- [ACTION ITEM]:
Word for word, print out all of the data, omitting every image.

(Pixel coordinate grounding data)
......
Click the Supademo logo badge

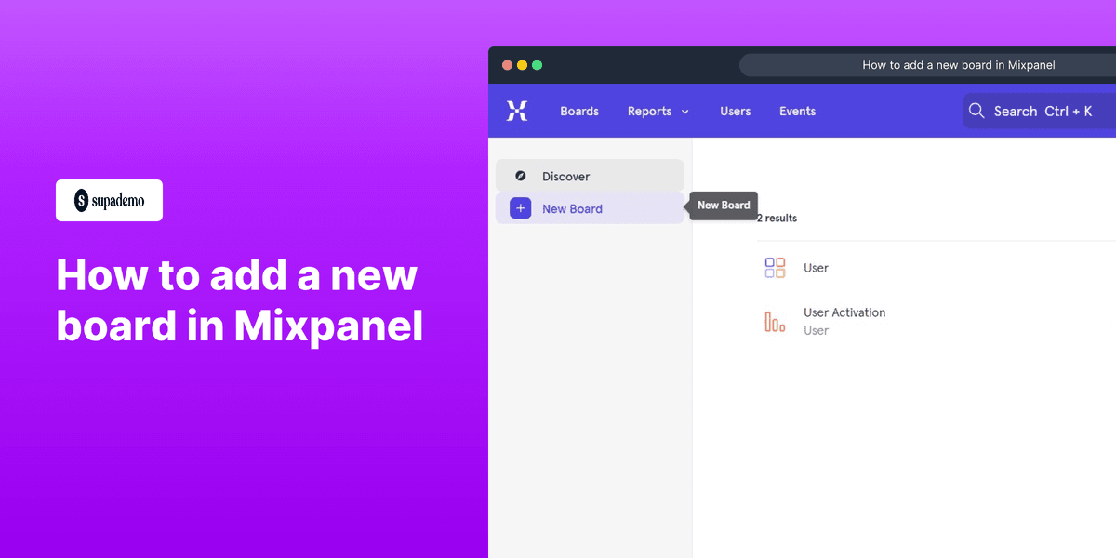point(109,200)
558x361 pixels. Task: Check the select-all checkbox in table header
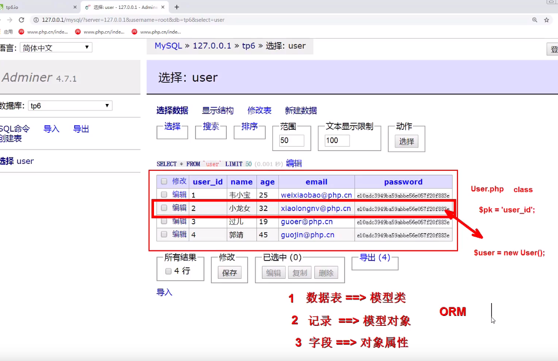pos(163,181)
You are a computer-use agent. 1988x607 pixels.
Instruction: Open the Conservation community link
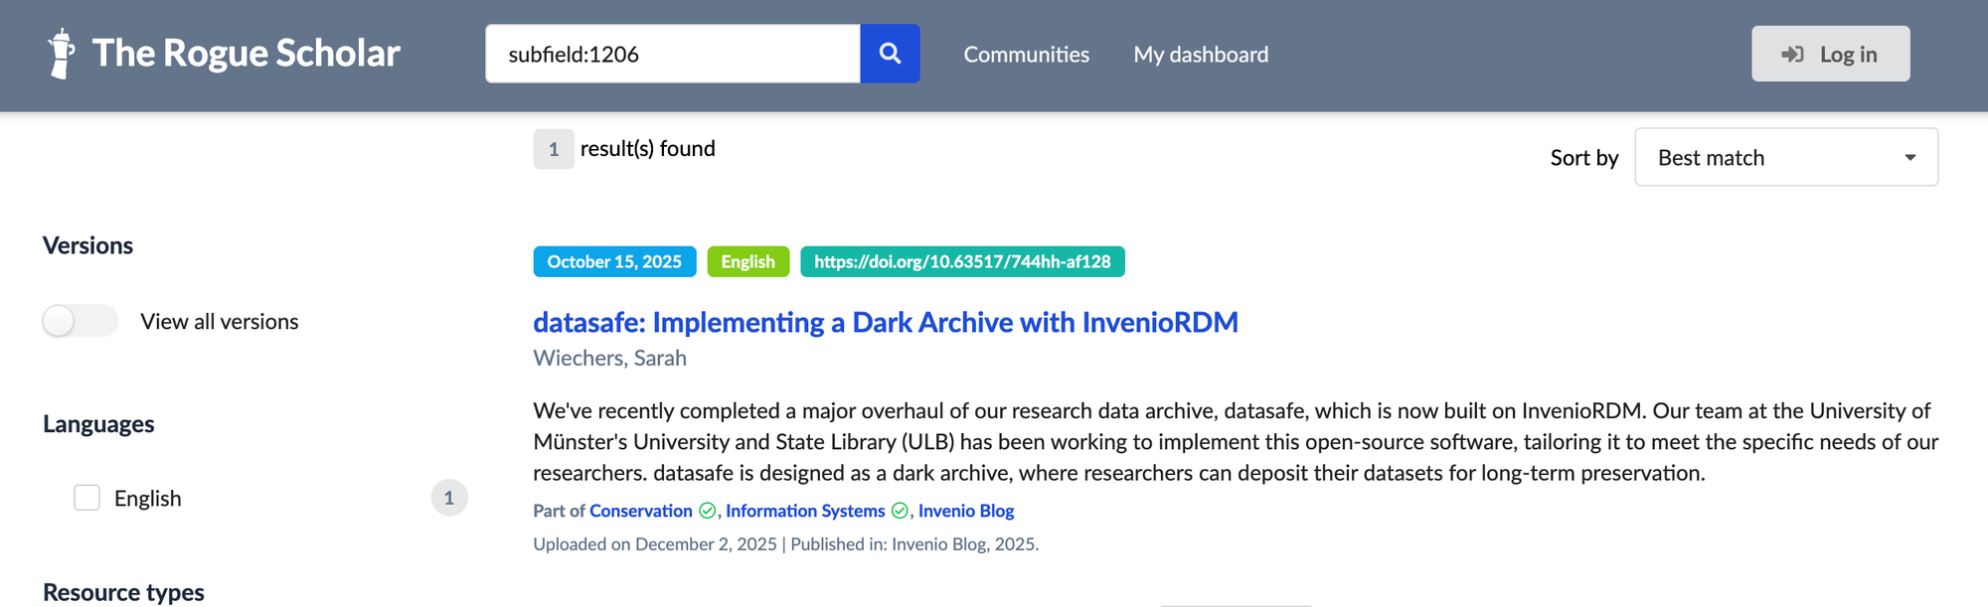[641, 511]
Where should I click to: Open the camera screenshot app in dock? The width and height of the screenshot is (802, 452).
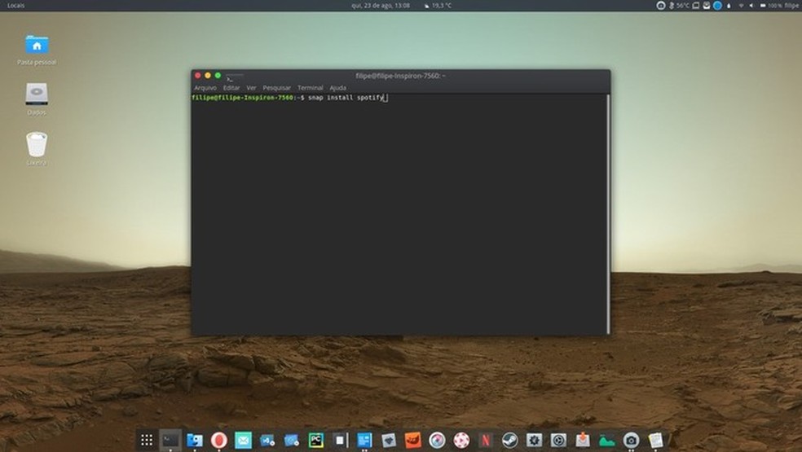(x=631, y=441)
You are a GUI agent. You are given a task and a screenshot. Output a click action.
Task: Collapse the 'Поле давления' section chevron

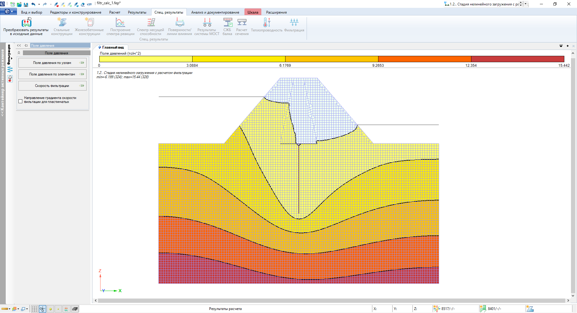click(19, 53)
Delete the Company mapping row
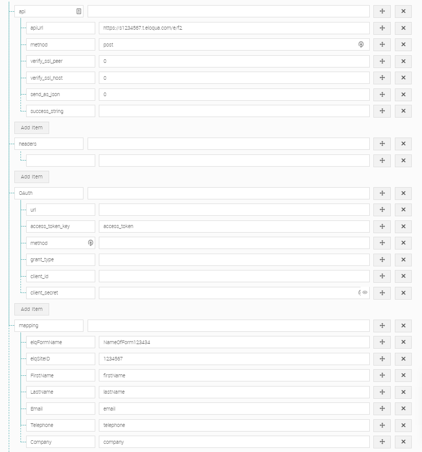Screen dimensions: 422x452 403,441
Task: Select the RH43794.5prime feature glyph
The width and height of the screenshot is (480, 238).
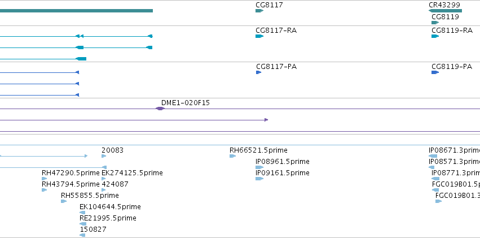Action: coord(45,190)
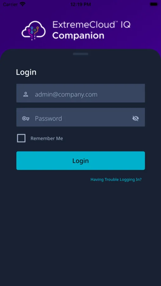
......
- [RESULT OF THIS EXERCISE]:
Click the Supademo logo badge

point(109,200)
558x361 pixels. Task: Check the select-all checkbox in table header
pos(163,181)
You are a computer-use agent. 1988x607 pixels.
Instruction: Open the Conservation community link
[641, 511]
Where should I click to: Open the camera screenshot app in dock? The width and height of the screenshot is (802, 452).
(x=631, y=441)
You are a GUI agent. You are given a task and a screenshot. Output a click action.
Task: Collapse the 'Поле давления' section chevron

click(19, 53)
Delete the Company mapping row
Screen dimensions: 422x452 403,441
Task: Select the RH43794.5prime feature glyph
The width and height of the screenshot is (480, 238).
Action: coord(45,190)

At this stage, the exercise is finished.